The media in scotland are totaly anti SNP and the people are starting to see this and are rejecting there views.

The best thing the SNP could do is let the goverment fall and let labour tories and libs run the contry. The effect would be that the scotish people would totaly reject them and elect more SNP candidates next time.

Any bets that labour tories and libs would tell Trump to Trump off?

  • 31.
  • At 07:35 PM on 13 Dec 2007,
  • Ross McLean wrote:

The most glaring un-answered question today was one of Annabel Goldie's ones. She asked who issued the press release about Mr Salmond's meeting with the Trump people, the inference being: was it a publicly-funded government press officer or Mr Salmond's SNP-paid constituency press officer? This is key to whether the meeting was a constituency one or a government one. And he didn't answer.

  • 32.
  • At 07:35 PM on 13 Dec 2007,
  • w mcgregor wrote:

With all the talk about sleaze the reality boils down to finance as in most cases.
the new golf complex will only benefit Trump entourage and very few local people will reap any benefit. The houses planned are for the rich plus the larger houses are for the even more rich crew, no low cost housing for locals and a massive intrusion into the countryside.
Those that will rent the houses will only come for the golf and then depart without giving anything to the local community.
Back stabbing seams to be the forte, the planning officer is now fired and the government are involved so much for democracy. Let those appointed get on with the job.

  • 33.
  • At 07:44 PM on 13 Dec 2007,
  • Keith, West Lothian wrote:

Like so many others here I too think this is a 'non story'.

Personally though I do not support the Trump plans and feel he has 'steam rollered' Aberdeenshire. I think the environment is of greater long term importance but accept that the people of Aberdeen are better qualified to comment than I am.

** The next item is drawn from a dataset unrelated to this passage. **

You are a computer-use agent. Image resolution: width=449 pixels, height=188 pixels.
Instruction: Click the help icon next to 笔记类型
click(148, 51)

I welcome any investigation into this as it will clear wee Ec & Co any of any wrong doing. Apparantly 'mud sticks' even to the innocent but there is a real lack of mud here despite Annabel Goldie's best efforts to find some.

  • 34.
  • At 07:47 PM on 13 Dec 2007,
  • senga wrote:

I'm not bovvered !!!!!

  • 35.
  • At 07:48 PM on 13 Dec 2007,
  • Julie wrote:

As an American living in Scotland and truly amazed at its natural beauty, I was quite disturbed to see Donald Trump trying to further fatten his already bursting wallet by destroying a beautiful ecological treasure. That man has wreaked enough havoc elsewhere. He is generally disliked and known for being a bully. His cry about his mother being a McLeod as a reason for him to go forward with his project, is a joke. If he really gave a hoot about Scotland and his heritage he would do something that didn't involve destroying it. I hope that Scotland will allow the decision that was already made, be adhered to, which would be to not allow this project. Whats next? A trump style casino on top of Ben Nevis?

  • 36.
  • At 07:50 PM on 13 Dec 2007,
  • Alex Cox wrote:

The word 'Sleaze' should only ever be applied when there is a suggestion that individuals or political parties have benefitted in some way from third parties. As far as I can see, Salmond and the SNP stand accused of trying to bring a £1 billion development to Scotland - which, let's be honest, is their job. If this were a wind farm or an electronics factory and did not feature Mr Trump, would the small number of reactionaries who are up in arms right now be saying the same thing.

Nicol Stephen, hitherto silent on the actual sleaze perpetrated by the Labour party in recent weeks should be very careful - glass houses and all that. Just how much of Michael Brown's £2.4 million have they returned yet anyway? Now that's sleaze.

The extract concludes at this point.